On Not Enjoying Every Minute

(My darling children.  I understand fully the weight of publicly publishing my thoughts in the digital age.  One day you will find this blog and read my words.  So read this first- I love you.  I adore you.  You are magical little fountains of joy who have bettered my world in every imaginable way.  I am eternally thankful to be your mother.  My love for you is the Universe- vast, unending, filled with the energy of infinite time, bigger than myself.  You, Byron and Claira, are my world in all the best of ways.)

 

 

Sometimes having kids is really fucking hard.  

Amiright?

I have noticed a distinct trend on social media that, whenever an overwhelmed young mother posts vent or complaint about the challenges of raising young children, some well meaning 60 something with grown children will cheerfully chime in with those same 3 words…

“Enjoy every minute!”

Jesus.

I get it.  Childhood is fleeting.  Seeing your kids grow up and fly the nest is emotionally complex.  Young children are perfect little cherubs filled with nothing but love and goodness.

Except, little kids can also kind of suck sometimes.

Because being a good parent and raising your children is REALLY HARD WORK.

They cry.  They tantrum.  They get up at 4:30am every fucking day.  They throw their food on the floor instead of eating it even though they NEED TO EAT TO LIVE and they just don’t understand that.  They pinch and kick and bite.  They cling to you when you are desperate for a minute alone.  They poop only half-way into the toilet while you are trying to eat your dinner.  They take and demand and scream and throw themselves on the ground, ready to die for a cause you can’t even understand.  Little kids are A LOT.

They need everything.  They need every ounce of energy, attention and care we can muster.  Because they can’t HELP that they need so much.  It’s just part of the normal developmental process.  It is, yeah, a lot.

When we lived in Madison, when Tim was alive, I was mostly home with the kids.  I had a small private practice because I loved having clients to work with, but my focus was on my babies.  Tim worked long hours.  Too long, considering what a greedy dickweed his company turned out to be (yeah, I’m talking about you EPIC SYSTEMS).  Tim would go away on 4 day work trips and I would feel sorry for myself and talk about how hard it was to “single mom”.  As if I had any fucking clue.  It was a lot, being home with my babies all day.  I had the support of my friends, but they all had jobs and/or kids of their own.  We were all busy.  We were all overwhelmed.
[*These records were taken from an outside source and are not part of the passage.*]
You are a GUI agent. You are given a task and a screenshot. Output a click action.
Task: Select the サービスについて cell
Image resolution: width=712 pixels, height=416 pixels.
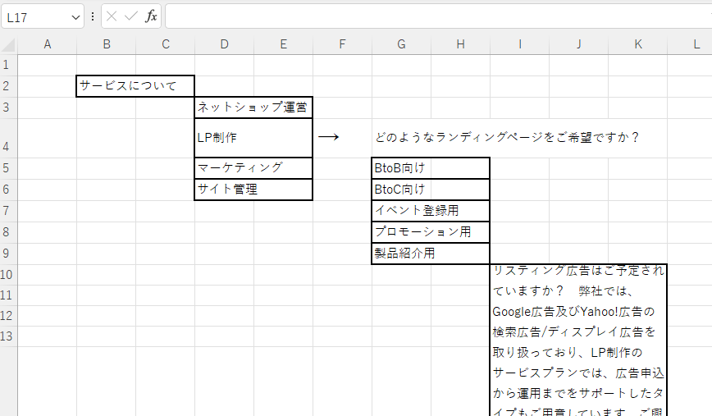coord(135,86)
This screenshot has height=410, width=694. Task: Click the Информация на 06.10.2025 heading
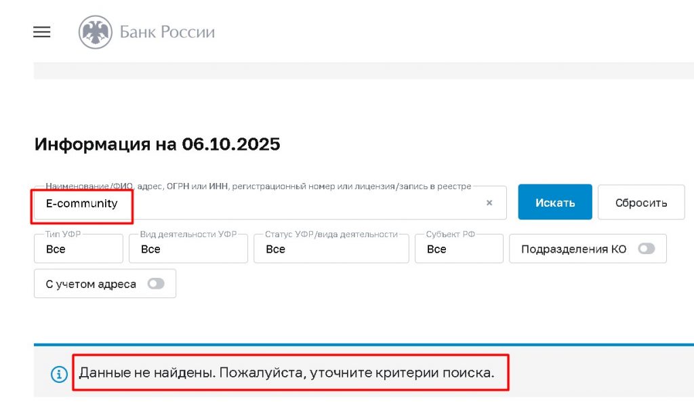157,144
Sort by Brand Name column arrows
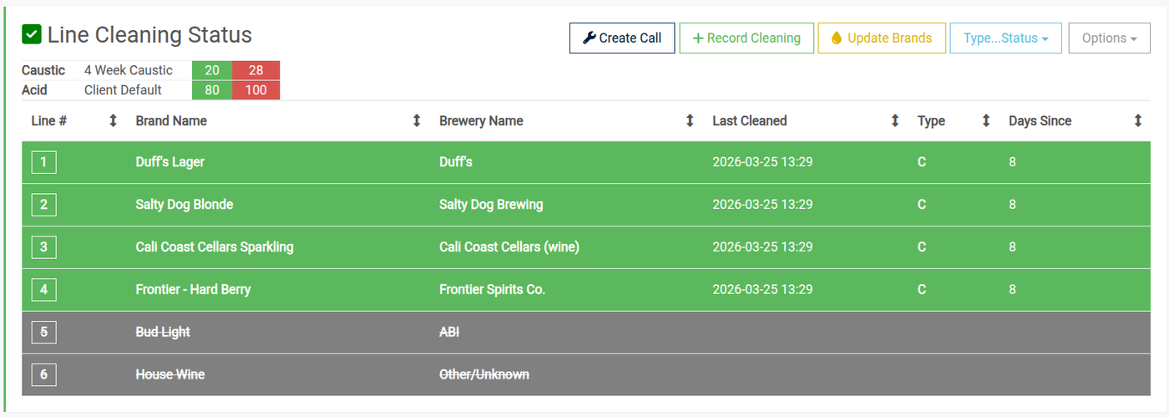The width and height of the screenshot is (1169, 417). (x=417, y=121)
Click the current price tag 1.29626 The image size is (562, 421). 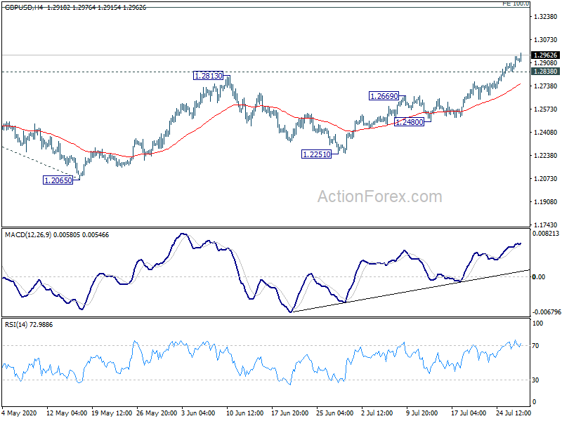point(545,55)
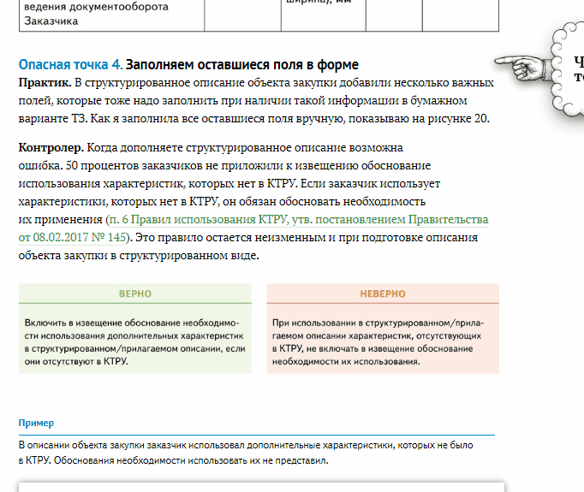The image size is (584, 492).
Task: Click the bold text inside the cloud bubble
Action: click(578, 68)
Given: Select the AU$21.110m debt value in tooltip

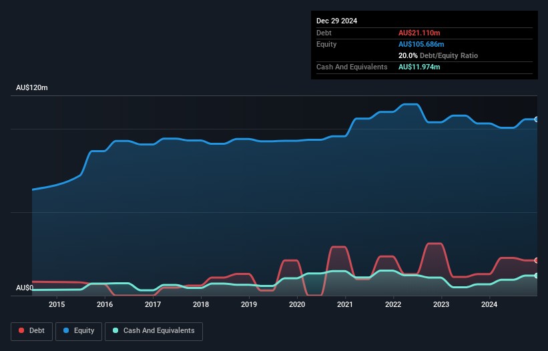Looking at the screenshot, I should tap(419, 33).
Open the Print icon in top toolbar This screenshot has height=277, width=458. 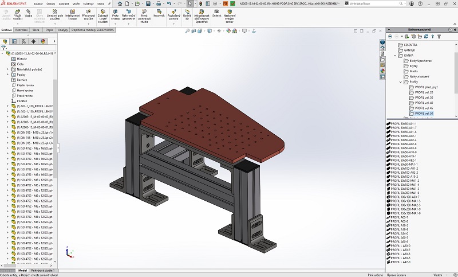[x=157, y=3]
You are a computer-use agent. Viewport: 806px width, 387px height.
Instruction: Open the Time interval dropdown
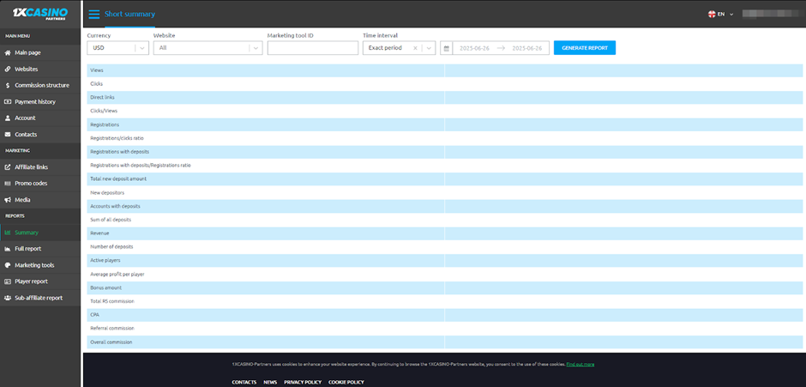(x=429, y=48)
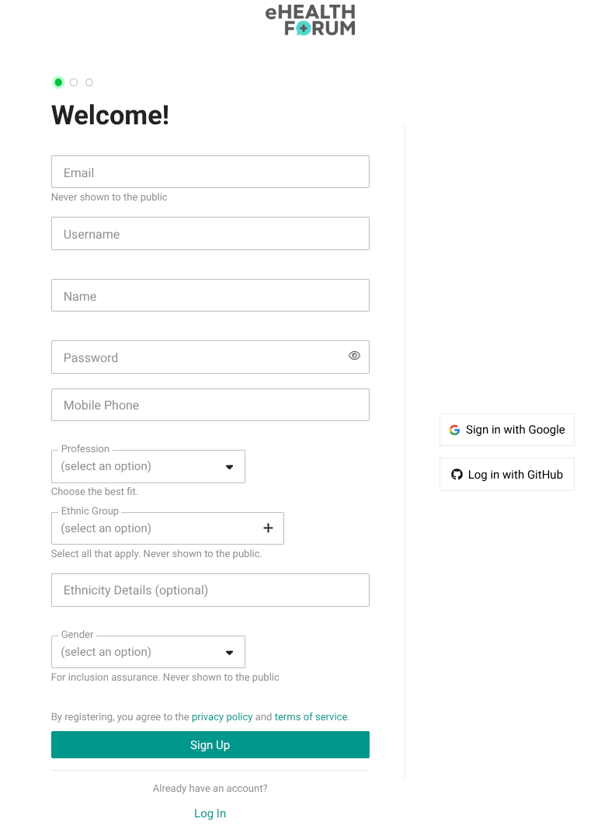This screenshot has height=829, width=615.
Task: Select the third step indicator dot
Action: (89, 82)
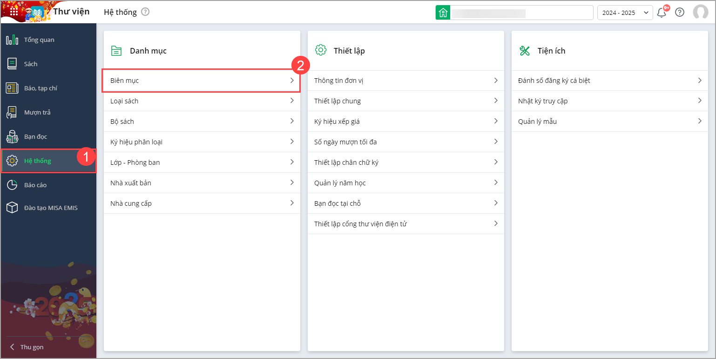Click the help question mark icon beside Hệ thống
Viewport: 716px width, 359px height.
145,12
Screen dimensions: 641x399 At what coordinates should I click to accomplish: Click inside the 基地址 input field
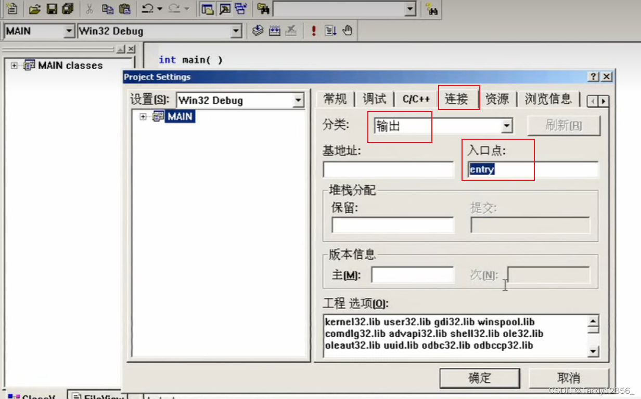[388, 169]
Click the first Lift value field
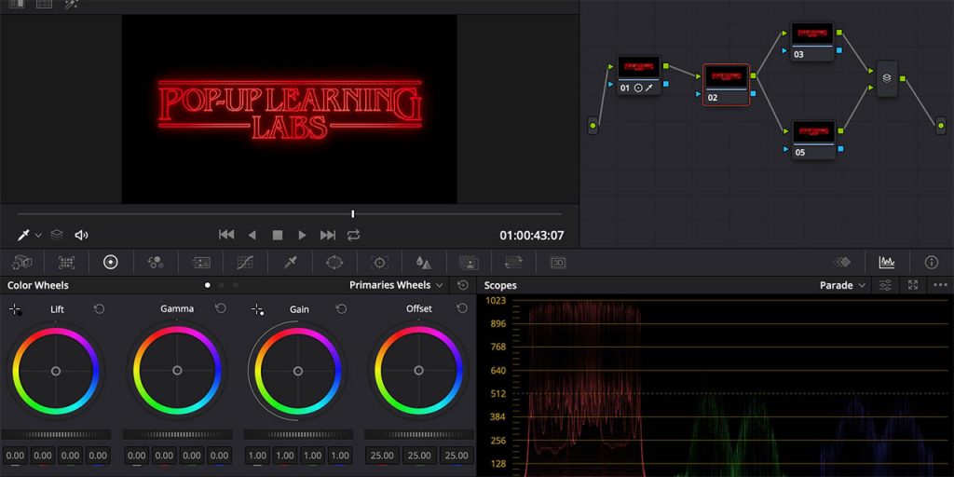 click(15, 456)
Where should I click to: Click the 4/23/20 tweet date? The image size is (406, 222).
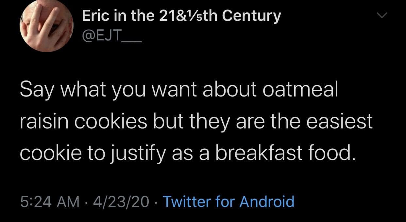click(121, 201)
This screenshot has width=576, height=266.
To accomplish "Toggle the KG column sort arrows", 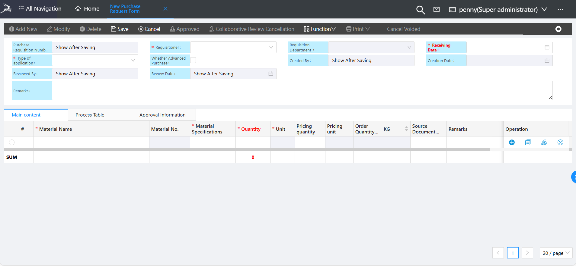I will point(406,129).
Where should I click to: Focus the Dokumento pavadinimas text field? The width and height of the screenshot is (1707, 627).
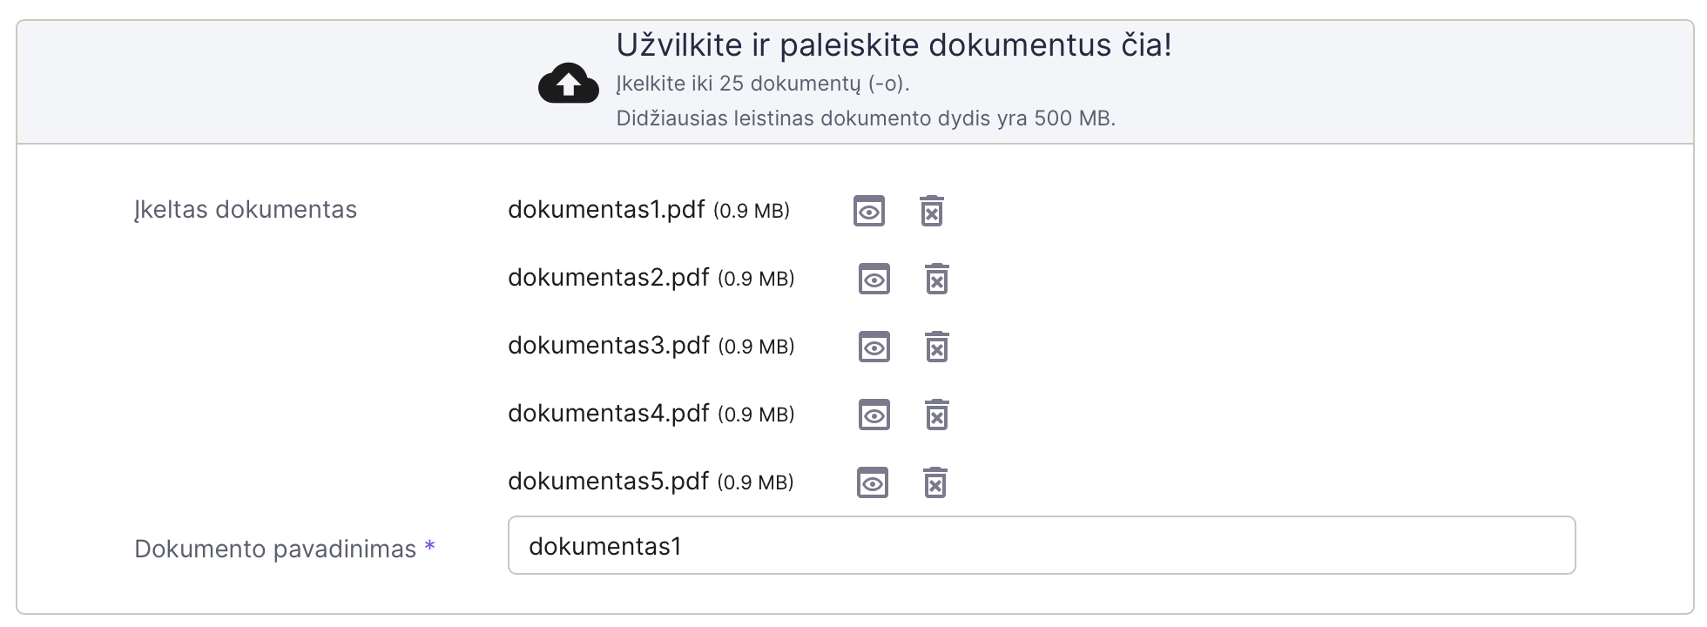click(1042, 545)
Since Tim’s death, the weight of motherhood has increased ten-fold.  I now have the responsibility to raise these kids on my own.  Their loving father is not physically present to be my partner in this journey.  We are a family of three, and I’m the only adult.  This is an immense responsibility to carry, and I am overwhelmed.

Because they need so much.  They deserve so much.  And I worry that I will not have the physical, emotional, mental, and financial means to give them everything I dreamed I would.  I worry that I will not be enough.  I worry that I will not be the mother I want to be.  The mother they should have.  The mother I was before, when I was half of a whole.

So it’s hard for me to enjoy every minute.

It’s hard for any parent.

But I work to enjoy and embrace the moments that I can.

I focus on what I am capable of.  I try not to focus on what I am not.

More importantly, I have my human community.  The hundreds of friends and family members who have risen up to support my children and I through this process.  My parents.  My friends.  Tim’s family.  All of us will work together to bring these babies up in the world.  We will work together to give them the life they deserve, even if it can never be the life I planned for them.  It will be a life.  A good life.  And they will experience the joy, the love, the wonder, the adventure that they deserve.

Facing this world alone, my babies at my side, is a painful and challenging undertaking.  But I am SO. DEEPLY. THANKFUL.

Because Tim gave me these babies.  

And with our love, they are the greatest thing we could have ever created.  

 

2 Replies to “On Not Enjoying Every Minute”

  1. Parenthood is the hardest thing I ever did! I give you the words of a dear friend-
    Years fly, it is the afternoons that drag. That and the observation that the time between dinner and bed is much longer than the clock indicates.

    Like

  2. Perfectly stated. Parenthood without doubt is the hardest job I ever had. I taught when my kids were babies and ironically I swear that was easier than being home full time. There was no such thing as my time. I laugh at how I liked to wash the dishes because then I was “busy” and Allen had to tend the girls. I love my girls and would not want to imagine my life without them, but damn raising them was hard. I think the best advice I ever got was to take care of myself – because otherwise everyone suffers. “If mama aint happy, nobodies happy” became a mantra of sorts. Not selfish, but as in the flight safety reality. If the oxygen masks drop down a parent must put it on herself first or there is a chance the whole family will suffer. So, deep breathe, use whatever resources you have to get the time you need for yourself, and yes, it is okay to think that life will be easier when they get a bit older.